Reactive vs proactive, with examples

A short tour of how the same agent looks under both architectures. Same goal, same provider, different posture toward the world. The difference is mostly about who waits for whom.

Let’s pick a small, familiar agent — one that closes a support ticket when the customer’s last reply contains a thumbs-up — and write it twice. Once reactive, once proactive. Same model, same provider, same goal. Different posture.

The reactive version

// runs every five minutes via cron
async function tick() {
  const tickets = await zendesk.search({
    status: "open",
    updated_since: lastRun,
  });
  for (const t of tickets) {
    const reply = t.lastCustomerReply;
    if (containsApproval(reply)) {
      await zendesk.close(t.id, { reason: "customer-approved" });
    }
  }
  lastRun = Date.now();
}

This works. It is also, charitably, fragile. Notice how much truth this code is asserting that nobody enforced:

  • lastRun lives in a global. The next deploy resets it to zero and we re-process the world.
  • The five-minute interval is a number we made up. Three minutes is too chatty; ten is too slow; nobody actually measured.
  • A burst of tickets at minute four means the agent acts on thousands of records at minute five. The next minute it sleeps again.
  • If containsApproval ever falsely fires, it will close a real ticket, and we’ll find out from a customer.
  • We aren’t holding a lease. Two instances racing means double-closes. Two pods means split-brain.

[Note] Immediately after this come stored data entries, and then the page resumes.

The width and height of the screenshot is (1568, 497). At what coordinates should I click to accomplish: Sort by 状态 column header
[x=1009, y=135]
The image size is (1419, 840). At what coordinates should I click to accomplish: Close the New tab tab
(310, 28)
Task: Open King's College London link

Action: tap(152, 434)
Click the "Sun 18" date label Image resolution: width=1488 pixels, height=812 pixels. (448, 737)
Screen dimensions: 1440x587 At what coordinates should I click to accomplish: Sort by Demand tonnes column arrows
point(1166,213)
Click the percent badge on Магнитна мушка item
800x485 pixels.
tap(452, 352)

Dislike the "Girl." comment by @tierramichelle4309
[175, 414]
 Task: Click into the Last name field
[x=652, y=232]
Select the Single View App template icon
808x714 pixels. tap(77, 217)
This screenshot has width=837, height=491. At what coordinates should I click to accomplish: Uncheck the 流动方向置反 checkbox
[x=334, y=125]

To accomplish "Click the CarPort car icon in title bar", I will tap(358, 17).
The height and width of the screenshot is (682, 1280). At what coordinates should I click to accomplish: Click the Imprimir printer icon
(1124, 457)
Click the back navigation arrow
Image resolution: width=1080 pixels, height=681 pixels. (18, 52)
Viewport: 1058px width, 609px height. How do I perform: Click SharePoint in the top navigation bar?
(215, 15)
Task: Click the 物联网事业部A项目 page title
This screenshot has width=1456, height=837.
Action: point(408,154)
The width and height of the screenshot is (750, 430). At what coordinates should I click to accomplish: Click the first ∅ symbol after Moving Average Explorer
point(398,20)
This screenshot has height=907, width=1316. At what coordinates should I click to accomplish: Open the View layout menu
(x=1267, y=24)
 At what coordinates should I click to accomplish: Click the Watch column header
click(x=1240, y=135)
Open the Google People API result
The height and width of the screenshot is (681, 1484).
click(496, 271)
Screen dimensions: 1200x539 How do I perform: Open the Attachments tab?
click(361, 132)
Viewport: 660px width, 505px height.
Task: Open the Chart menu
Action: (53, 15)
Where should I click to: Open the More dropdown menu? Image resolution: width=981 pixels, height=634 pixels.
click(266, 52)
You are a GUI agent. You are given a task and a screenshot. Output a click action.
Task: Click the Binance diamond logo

None of these are exotic problems. They are the bread and butter of every cron-based agent in production. They get patched as they show up — locks added, intervals tuned, idempotency keys retrofitted — until the loop has more scaffolding than logic.

The proactive version

import { workspace } from "@proactive/runtime";

workspace("acme/support").on("change", async (file) => {
  if (!file.path.startsWith("/zendesk/tickets/")) return;
  if (file.event !== "updated") return;

  const reply = file.current.lastCustomerReply;
  const wasOpen = file.previous.status === "open";

  if (wasOpen && containsApproval(reply)) {
    await zendesk.close(file.current.id, { reason: "customer-approved" });
  }
});

A few things changed. The agent isn’t a tick() function any more. It’s a handler. It receives a change, not a snapshot. The change has both previous and current, so the agent can see the transition — not just the state right now, but what it just stopped being.

The five-minute interval is gone. The agent runs the moment Zendesk publishes the update. There is no lastRun global, because there is no batch — each event is its own unit of work. Idempotency is the runtime’s problem; the same change won’t be delivered twice. Locks are the runtime’s problem; one event, one handler, one lease.

The honest engineering work moved from plumbing to behaviour. The behaviour is now the entire program.

What the difference actually buys

Three things that compound:

  1. Latency drops to provider speed. The agent acts the moment the world changes, not the next time the cron fires. For most providers that’s ~1 second of webhook delivery. Reactive systems trade latency for cost; proactive systems don’t pay the trade.

  2. Edge cases collapse. A huge amount of cron-loop code exists to detect what changed. When the runtime gives you the diff, that code disappears.

  3. State surface shrinks. The agent stops needing to remember what it did. Each event is self-contained. The runtime keeps the state; the agent uses it.

These are small individually. They compound because the things they remove are the things that make agents flake out at 3am.

When reactive is still the right answer

To be clear: reactive agents are not bad. They are appropriate for some shapes of work.

  • Batch-shaped jobs — "every Monday morning, generate a digest" — are reactive by design. Don’t fight it.
  • Long compute that doesn’t care about freshness — nightly backfills, weekly retraining — reactive is fine.
  • One-shot prompts — the user asked, the agent answers, done — reactive is the only answer.

What reactive is not appropriate for is anything where the value of the agent is its responsiveness to the world. If the agent’s job is to notice things and act on them, polling will lose to push every time, on every metric you care about.

The boring conclusion

There is no clever trick here. Push and persistence beat pull and statelessness, in agents the same way they beat them in every other distributed system. The reason agents are still mostly reactive is not that we forgot — it’s that the runtime to make them proactive didn’t exist as a primitive you could import.

That’s the part we’ve been working on.